WORK REQUEST: Look through the listing below for the line with "1343x498 pixels. How" and the line with "Given: Click the Auto deploy category header". Copy both, along with every line between them, exactly and with no pictures.

DATA EXCERPTS:

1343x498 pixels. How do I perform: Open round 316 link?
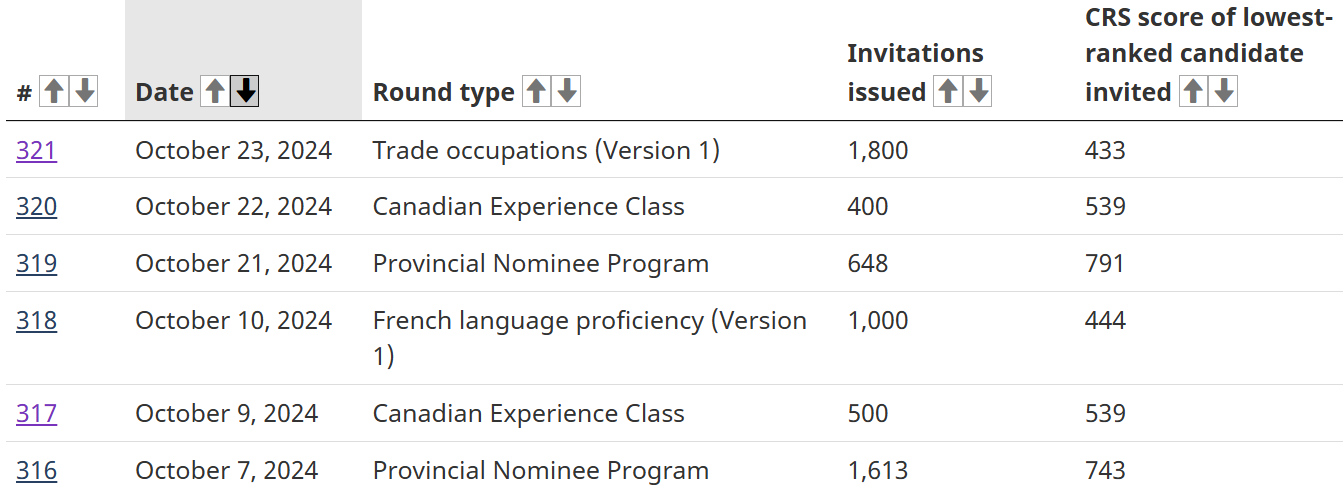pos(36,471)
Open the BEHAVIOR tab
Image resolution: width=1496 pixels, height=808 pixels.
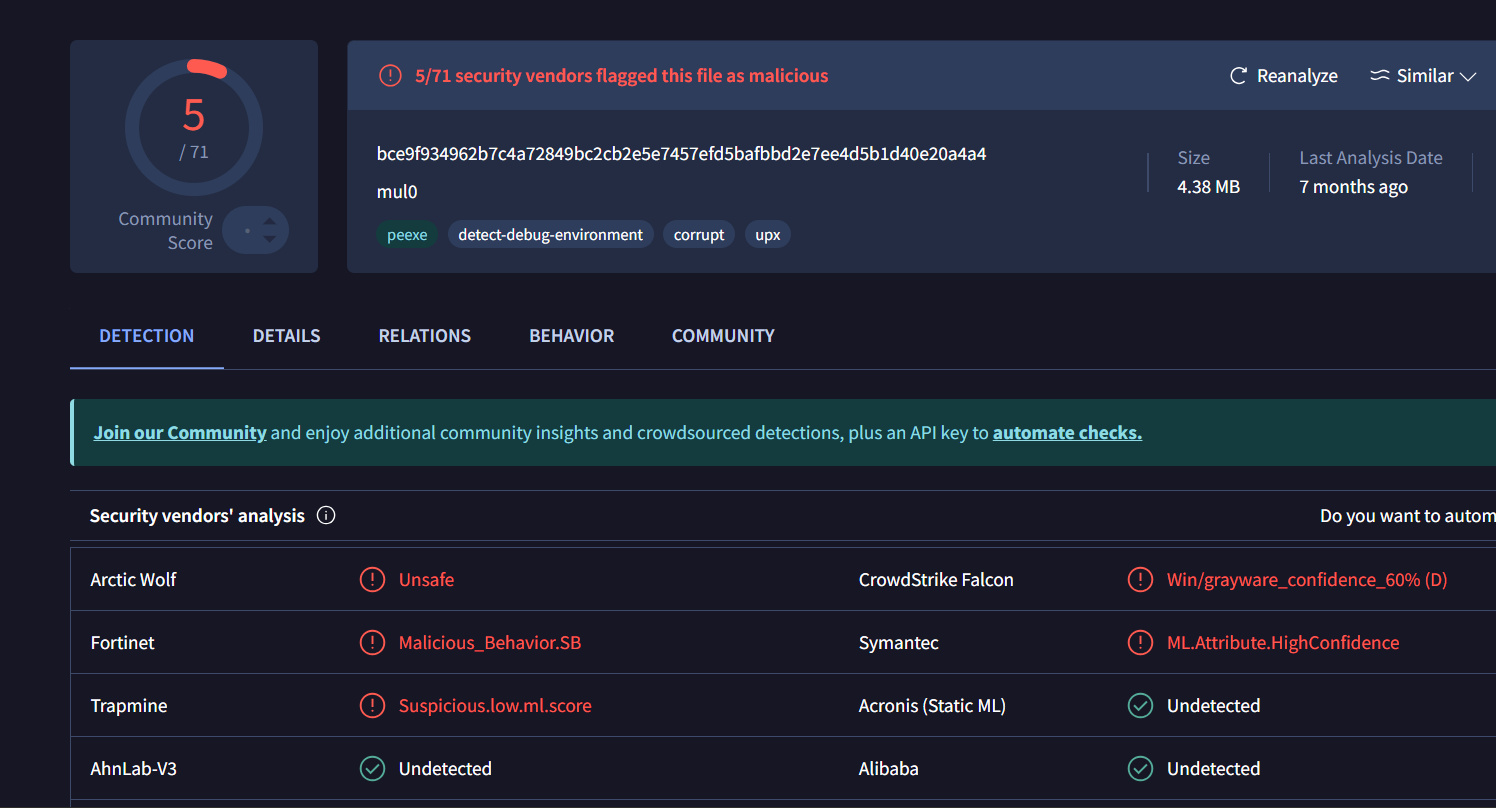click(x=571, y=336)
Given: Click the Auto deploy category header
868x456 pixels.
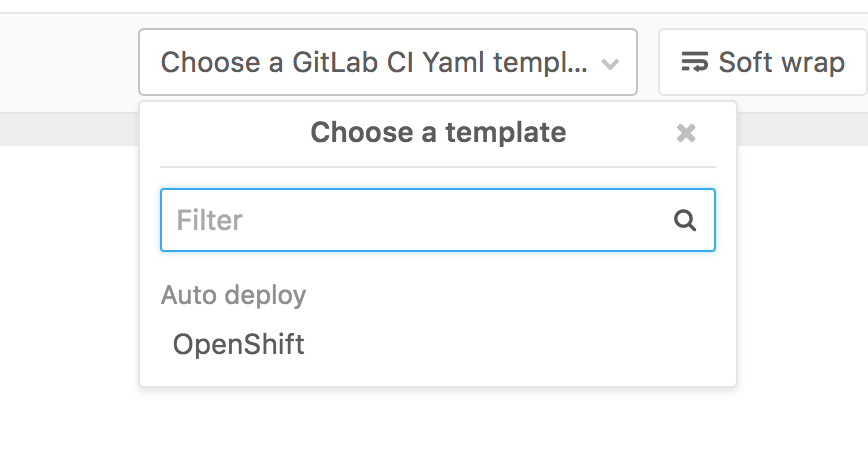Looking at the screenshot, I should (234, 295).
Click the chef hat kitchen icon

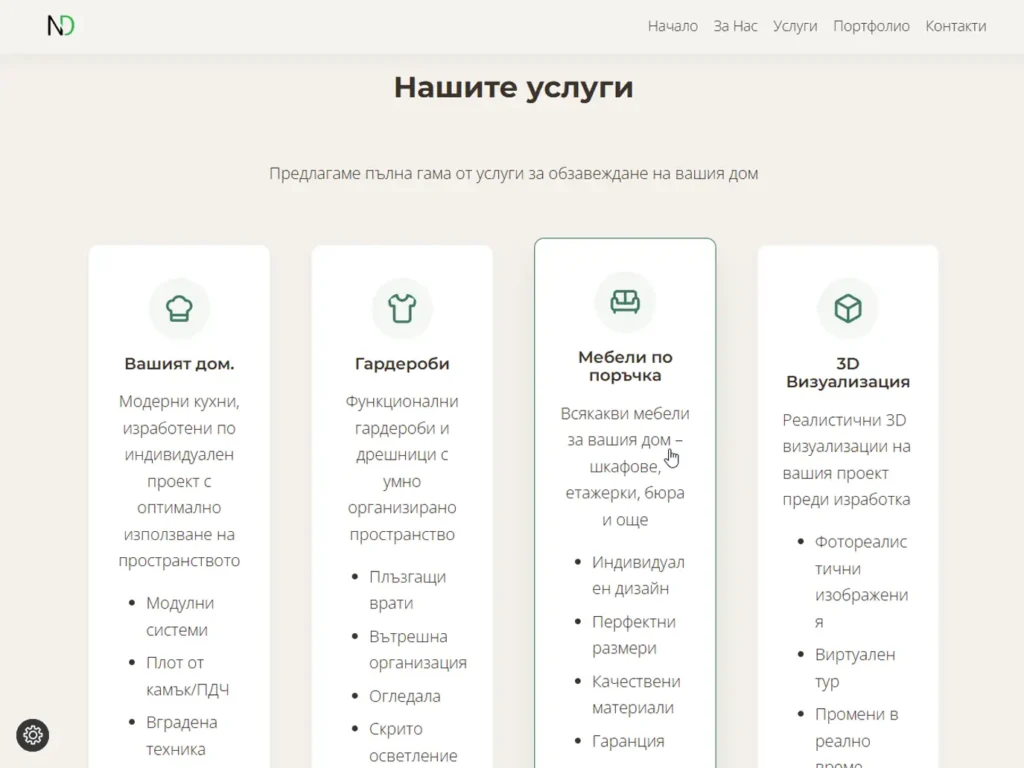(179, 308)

--

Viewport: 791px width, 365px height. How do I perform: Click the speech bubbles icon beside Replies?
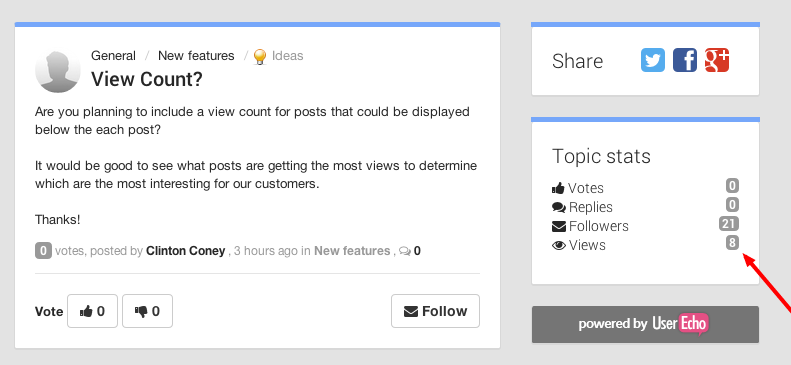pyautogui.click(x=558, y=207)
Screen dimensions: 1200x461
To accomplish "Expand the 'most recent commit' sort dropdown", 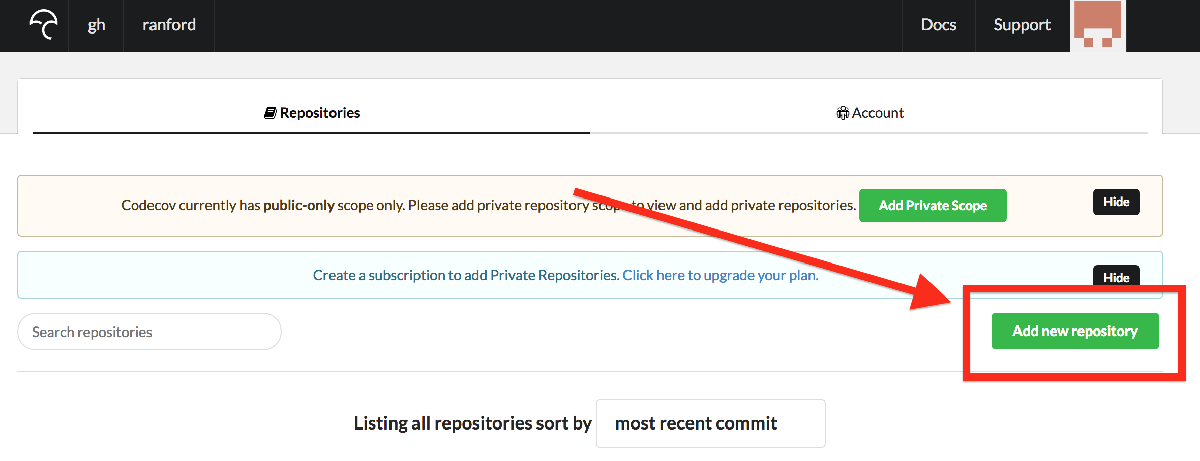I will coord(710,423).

...

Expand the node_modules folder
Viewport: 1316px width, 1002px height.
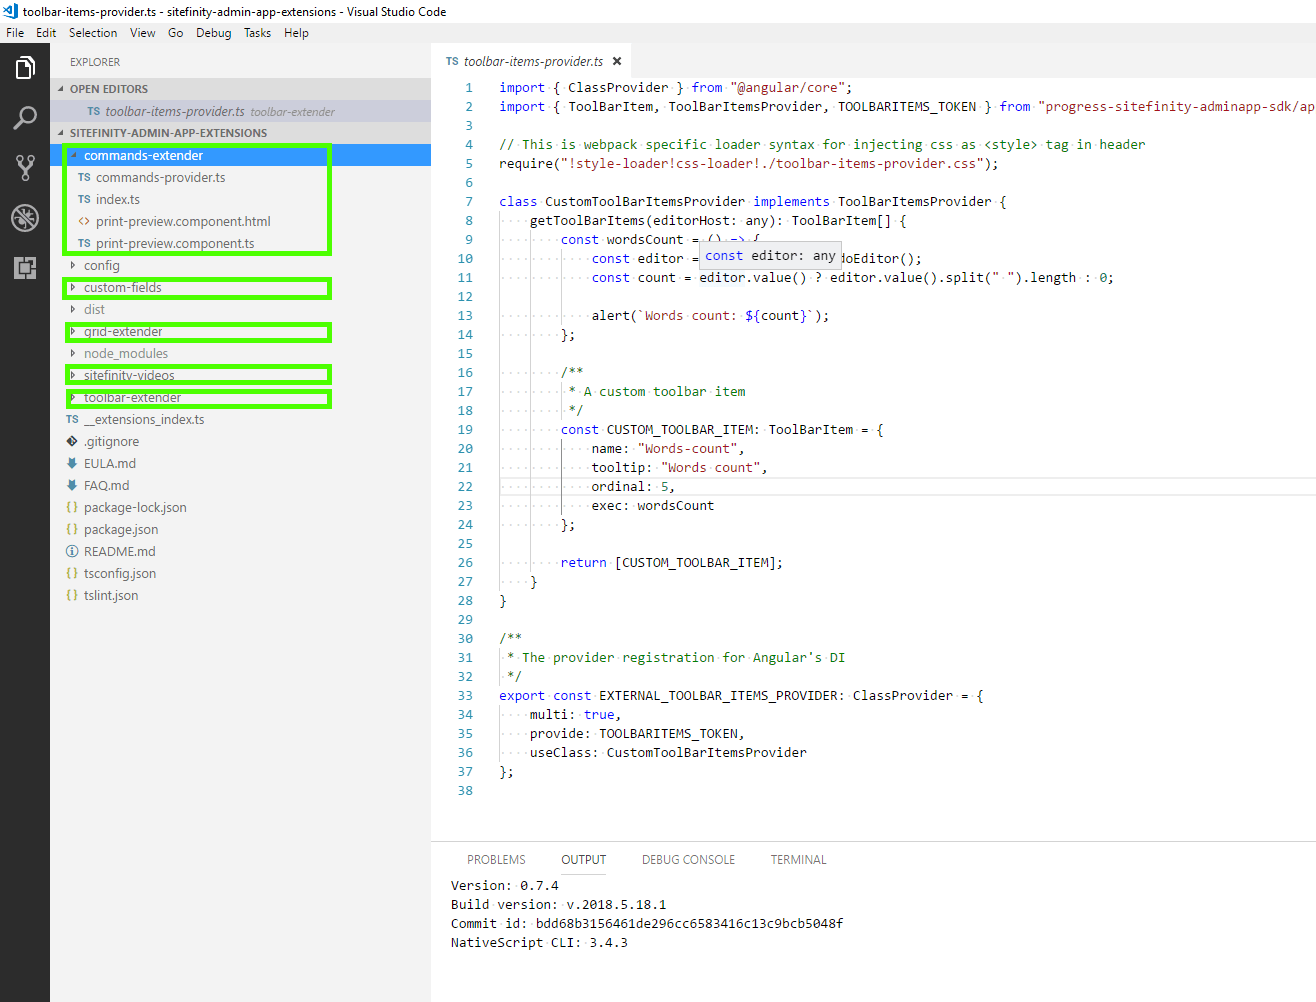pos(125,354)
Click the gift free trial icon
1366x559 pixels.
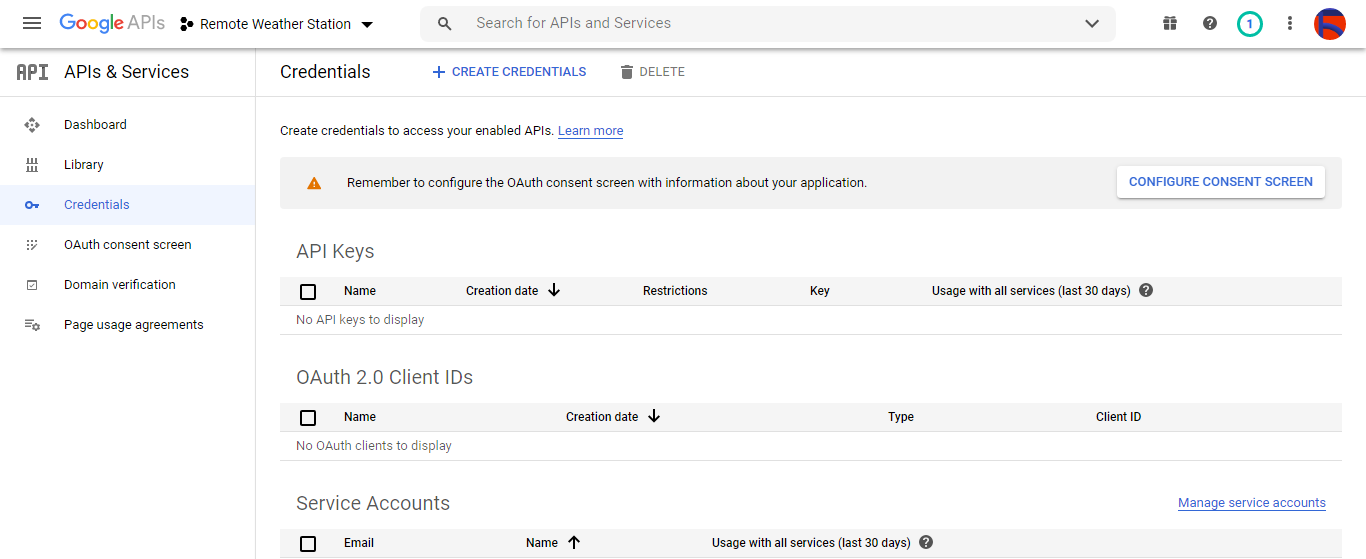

EXERCISE RESULT:
1343x498 pixels. How do I perform: Open round 316 link?
pos(36,471)
Open the BEHAVIOR tab
Image resolution: width=1496 pixels, height=808 pixels.
click(x=571, y=336)
Given: Click the Auto deploy category header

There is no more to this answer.